===== Records provided =====
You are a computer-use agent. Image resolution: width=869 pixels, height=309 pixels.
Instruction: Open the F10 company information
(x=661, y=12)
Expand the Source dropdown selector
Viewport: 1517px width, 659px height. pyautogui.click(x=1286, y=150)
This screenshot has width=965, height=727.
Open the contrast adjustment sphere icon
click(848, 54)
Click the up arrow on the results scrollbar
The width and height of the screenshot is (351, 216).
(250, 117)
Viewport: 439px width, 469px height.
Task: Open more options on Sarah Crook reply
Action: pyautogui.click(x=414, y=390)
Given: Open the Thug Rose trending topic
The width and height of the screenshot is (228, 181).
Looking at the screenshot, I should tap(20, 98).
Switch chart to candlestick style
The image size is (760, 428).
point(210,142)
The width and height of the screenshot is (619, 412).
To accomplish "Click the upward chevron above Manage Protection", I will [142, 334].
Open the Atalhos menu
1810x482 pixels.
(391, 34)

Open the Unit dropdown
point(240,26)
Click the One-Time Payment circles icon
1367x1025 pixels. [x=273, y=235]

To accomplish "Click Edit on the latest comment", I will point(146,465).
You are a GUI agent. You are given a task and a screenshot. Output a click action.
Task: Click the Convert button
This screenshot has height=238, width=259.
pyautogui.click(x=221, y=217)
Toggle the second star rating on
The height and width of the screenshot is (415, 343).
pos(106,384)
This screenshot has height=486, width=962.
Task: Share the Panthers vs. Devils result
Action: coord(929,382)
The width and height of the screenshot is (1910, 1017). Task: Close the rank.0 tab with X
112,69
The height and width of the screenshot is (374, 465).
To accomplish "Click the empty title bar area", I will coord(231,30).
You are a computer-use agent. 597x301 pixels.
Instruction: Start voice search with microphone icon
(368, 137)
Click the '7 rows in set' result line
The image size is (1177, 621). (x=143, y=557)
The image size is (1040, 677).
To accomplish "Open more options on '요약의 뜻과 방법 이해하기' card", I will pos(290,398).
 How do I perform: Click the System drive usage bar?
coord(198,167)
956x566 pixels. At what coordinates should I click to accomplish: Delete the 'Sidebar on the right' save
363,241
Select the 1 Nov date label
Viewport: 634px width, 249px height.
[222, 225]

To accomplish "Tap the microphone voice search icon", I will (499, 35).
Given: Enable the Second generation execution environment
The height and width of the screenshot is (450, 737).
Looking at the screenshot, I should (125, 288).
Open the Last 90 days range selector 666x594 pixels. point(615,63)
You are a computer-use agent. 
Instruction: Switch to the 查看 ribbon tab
=====
• **What to work on**
Within the data above, how many lines include "computer"? The number alone is the answer.

• **Exercise result**
3